### [AIM OF THE TASK]
Pick out every line below that contains the word "beside" and copy each one. Case matters.

(Lines excerpted from a collection)
————

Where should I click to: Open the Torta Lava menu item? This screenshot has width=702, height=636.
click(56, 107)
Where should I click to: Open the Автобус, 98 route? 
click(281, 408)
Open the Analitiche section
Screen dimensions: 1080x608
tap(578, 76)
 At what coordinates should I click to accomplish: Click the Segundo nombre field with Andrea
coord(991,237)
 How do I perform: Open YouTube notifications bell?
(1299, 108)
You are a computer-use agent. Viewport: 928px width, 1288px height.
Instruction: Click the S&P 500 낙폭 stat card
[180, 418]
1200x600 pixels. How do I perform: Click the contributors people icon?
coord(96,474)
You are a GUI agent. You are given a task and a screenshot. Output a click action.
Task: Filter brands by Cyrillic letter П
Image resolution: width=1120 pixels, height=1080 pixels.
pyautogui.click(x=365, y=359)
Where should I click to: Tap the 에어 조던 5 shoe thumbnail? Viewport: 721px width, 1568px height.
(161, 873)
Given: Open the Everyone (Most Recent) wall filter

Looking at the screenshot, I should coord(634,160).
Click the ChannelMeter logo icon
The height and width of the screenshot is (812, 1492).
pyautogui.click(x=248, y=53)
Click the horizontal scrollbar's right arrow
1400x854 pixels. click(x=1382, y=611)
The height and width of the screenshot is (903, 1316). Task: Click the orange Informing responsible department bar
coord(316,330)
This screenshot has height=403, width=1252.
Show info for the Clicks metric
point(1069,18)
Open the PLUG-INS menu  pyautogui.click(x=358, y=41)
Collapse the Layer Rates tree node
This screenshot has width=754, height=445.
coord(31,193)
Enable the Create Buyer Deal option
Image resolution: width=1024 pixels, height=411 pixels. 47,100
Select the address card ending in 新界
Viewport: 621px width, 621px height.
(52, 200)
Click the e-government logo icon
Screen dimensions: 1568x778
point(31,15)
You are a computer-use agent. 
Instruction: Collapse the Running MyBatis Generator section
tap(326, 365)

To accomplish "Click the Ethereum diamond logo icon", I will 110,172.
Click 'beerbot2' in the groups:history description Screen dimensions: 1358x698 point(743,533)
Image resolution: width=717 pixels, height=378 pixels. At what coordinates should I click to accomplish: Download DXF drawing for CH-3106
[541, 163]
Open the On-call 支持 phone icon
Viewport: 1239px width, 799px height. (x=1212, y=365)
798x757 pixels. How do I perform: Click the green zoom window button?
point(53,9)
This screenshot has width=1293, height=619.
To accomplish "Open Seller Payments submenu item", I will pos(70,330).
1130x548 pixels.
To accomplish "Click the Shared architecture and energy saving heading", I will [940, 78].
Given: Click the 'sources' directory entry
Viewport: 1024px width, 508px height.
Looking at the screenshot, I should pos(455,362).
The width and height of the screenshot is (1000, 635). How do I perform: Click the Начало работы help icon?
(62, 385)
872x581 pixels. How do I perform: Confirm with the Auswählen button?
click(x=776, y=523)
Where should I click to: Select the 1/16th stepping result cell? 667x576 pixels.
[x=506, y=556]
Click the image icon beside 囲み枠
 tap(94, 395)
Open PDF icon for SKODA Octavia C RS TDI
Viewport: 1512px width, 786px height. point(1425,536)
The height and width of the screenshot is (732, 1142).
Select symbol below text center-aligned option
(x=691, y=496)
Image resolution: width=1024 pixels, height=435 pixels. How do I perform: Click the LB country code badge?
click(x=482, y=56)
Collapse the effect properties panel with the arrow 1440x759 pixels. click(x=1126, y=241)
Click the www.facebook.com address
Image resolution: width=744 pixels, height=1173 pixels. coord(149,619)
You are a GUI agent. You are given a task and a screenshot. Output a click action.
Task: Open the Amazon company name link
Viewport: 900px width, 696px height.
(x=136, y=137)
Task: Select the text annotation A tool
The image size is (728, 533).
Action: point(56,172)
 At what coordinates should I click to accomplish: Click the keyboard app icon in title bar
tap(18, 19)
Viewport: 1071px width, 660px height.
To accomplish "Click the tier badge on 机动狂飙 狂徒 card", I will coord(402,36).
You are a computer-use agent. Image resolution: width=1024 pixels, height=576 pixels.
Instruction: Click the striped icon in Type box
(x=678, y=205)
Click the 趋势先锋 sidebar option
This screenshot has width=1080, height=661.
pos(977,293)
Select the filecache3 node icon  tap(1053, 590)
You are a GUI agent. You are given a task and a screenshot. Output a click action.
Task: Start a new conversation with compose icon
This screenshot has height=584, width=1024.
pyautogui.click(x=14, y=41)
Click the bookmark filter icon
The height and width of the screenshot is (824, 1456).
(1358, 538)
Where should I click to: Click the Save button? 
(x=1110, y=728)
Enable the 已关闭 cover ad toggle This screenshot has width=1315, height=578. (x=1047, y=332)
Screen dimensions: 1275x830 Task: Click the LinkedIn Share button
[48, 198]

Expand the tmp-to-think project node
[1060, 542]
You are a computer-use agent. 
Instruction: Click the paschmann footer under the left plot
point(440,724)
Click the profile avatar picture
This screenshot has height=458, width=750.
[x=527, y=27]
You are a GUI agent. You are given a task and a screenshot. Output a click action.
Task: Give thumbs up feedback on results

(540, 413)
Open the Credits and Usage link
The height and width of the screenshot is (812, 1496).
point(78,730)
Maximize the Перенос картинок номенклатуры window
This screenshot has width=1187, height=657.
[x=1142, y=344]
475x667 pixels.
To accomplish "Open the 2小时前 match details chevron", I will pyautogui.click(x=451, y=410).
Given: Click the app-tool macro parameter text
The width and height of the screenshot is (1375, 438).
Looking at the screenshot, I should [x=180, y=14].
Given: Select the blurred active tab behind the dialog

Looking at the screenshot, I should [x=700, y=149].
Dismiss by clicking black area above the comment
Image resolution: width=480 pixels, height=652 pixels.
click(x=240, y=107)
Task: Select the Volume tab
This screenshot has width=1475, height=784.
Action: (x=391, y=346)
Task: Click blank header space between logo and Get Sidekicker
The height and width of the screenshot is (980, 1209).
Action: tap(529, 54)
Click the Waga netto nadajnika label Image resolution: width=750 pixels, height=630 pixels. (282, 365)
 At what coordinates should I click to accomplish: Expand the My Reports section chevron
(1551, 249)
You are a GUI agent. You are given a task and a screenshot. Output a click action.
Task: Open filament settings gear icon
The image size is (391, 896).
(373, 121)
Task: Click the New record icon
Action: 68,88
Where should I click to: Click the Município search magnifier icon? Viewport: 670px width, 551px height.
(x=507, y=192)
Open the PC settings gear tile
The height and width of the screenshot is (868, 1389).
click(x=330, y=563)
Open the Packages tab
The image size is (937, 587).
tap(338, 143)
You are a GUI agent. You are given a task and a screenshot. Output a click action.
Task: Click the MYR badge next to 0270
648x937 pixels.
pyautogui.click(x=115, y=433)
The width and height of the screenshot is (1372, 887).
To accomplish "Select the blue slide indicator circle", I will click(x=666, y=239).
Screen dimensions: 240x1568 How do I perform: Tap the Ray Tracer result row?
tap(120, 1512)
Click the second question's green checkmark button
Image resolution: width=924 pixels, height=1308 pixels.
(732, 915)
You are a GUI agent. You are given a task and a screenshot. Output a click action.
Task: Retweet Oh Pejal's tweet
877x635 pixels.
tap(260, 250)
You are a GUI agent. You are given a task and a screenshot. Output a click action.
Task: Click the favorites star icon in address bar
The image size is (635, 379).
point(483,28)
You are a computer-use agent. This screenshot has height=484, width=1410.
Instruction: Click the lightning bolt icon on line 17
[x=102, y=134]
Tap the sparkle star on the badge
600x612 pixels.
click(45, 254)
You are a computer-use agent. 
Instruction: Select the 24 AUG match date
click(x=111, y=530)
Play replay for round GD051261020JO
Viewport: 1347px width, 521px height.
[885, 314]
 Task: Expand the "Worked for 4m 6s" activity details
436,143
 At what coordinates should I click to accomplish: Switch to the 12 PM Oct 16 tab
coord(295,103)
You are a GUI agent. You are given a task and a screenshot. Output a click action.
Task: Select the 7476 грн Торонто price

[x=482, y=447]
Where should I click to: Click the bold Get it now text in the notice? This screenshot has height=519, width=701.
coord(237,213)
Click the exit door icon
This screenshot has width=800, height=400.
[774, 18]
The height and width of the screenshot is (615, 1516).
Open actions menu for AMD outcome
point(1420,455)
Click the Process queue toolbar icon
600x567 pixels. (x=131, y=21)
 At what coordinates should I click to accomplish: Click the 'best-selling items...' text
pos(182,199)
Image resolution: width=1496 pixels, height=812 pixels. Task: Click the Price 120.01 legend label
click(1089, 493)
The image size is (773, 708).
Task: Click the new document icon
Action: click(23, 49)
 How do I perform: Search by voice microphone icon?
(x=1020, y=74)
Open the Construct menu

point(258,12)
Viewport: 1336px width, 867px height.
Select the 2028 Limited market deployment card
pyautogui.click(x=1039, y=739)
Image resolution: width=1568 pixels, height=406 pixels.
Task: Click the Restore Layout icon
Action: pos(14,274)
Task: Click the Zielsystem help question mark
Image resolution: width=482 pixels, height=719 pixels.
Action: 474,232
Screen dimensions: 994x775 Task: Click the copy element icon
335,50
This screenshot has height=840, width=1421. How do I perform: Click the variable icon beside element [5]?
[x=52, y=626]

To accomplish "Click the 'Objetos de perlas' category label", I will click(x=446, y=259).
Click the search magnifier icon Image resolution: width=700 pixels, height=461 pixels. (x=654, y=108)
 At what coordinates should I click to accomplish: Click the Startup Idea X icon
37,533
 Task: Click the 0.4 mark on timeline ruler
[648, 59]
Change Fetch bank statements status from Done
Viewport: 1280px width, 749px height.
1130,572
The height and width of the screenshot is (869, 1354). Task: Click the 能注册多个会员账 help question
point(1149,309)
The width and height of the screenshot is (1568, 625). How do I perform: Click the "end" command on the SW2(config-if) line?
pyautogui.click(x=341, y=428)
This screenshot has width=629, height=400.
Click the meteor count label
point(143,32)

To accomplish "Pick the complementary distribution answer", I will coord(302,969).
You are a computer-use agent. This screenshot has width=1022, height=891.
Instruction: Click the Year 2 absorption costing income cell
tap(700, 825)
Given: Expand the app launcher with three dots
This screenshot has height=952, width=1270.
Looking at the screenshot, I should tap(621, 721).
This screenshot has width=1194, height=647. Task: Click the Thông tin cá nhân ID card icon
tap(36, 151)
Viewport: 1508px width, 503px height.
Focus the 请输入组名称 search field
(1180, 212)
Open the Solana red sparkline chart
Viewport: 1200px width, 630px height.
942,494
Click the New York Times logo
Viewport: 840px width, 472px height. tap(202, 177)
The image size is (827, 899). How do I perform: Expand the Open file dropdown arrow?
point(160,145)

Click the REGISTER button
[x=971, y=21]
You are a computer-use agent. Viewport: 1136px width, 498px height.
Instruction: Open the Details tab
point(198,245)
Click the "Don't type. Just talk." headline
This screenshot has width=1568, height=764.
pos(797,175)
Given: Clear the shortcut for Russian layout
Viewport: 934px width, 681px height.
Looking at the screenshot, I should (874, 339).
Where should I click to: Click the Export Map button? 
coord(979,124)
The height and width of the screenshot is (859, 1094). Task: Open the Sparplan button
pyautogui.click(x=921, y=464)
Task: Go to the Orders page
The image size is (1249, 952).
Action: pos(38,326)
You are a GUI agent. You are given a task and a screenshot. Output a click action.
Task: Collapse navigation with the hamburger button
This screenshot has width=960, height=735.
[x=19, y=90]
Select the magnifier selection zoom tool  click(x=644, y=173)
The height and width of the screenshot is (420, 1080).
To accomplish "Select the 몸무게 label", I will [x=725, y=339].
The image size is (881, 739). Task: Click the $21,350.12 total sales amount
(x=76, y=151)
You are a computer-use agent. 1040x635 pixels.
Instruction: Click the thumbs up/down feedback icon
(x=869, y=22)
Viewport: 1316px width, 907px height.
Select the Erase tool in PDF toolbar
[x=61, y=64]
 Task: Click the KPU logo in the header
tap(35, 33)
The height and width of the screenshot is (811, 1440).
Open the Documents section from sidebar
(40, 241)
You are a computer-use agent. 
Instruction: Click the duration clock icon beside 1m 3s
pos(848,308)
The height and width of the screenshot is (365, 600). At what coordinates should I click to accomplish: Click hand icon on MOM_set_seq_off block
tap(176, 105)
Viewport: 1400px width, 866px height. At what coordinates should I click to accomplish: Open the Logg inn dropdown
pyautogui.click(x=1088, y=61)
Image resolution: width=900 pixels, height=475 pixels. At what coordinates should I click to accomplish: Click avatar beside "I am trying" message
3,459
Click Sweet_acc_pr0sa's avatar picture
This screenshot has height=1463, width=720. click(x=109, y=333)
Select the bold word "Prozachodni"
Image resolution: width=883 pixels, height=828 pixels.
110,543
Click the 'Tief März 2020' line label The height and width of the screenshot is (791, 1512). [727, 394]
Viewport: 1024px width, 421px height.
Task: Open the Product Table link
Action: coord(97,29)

————

### [FULL RESPONSE]
Click the image icon beside 囲み枠
This screenshot has height=840, width=1421. How do I perform: Click the variable icon beside element [5]?
Instruction: Click the duration clock icon beside 1m 3s
Image resolution: width=900 pixels, height=475 pixels. At what coordinates should I click to accomplish: Click avatar beside "I am trying" message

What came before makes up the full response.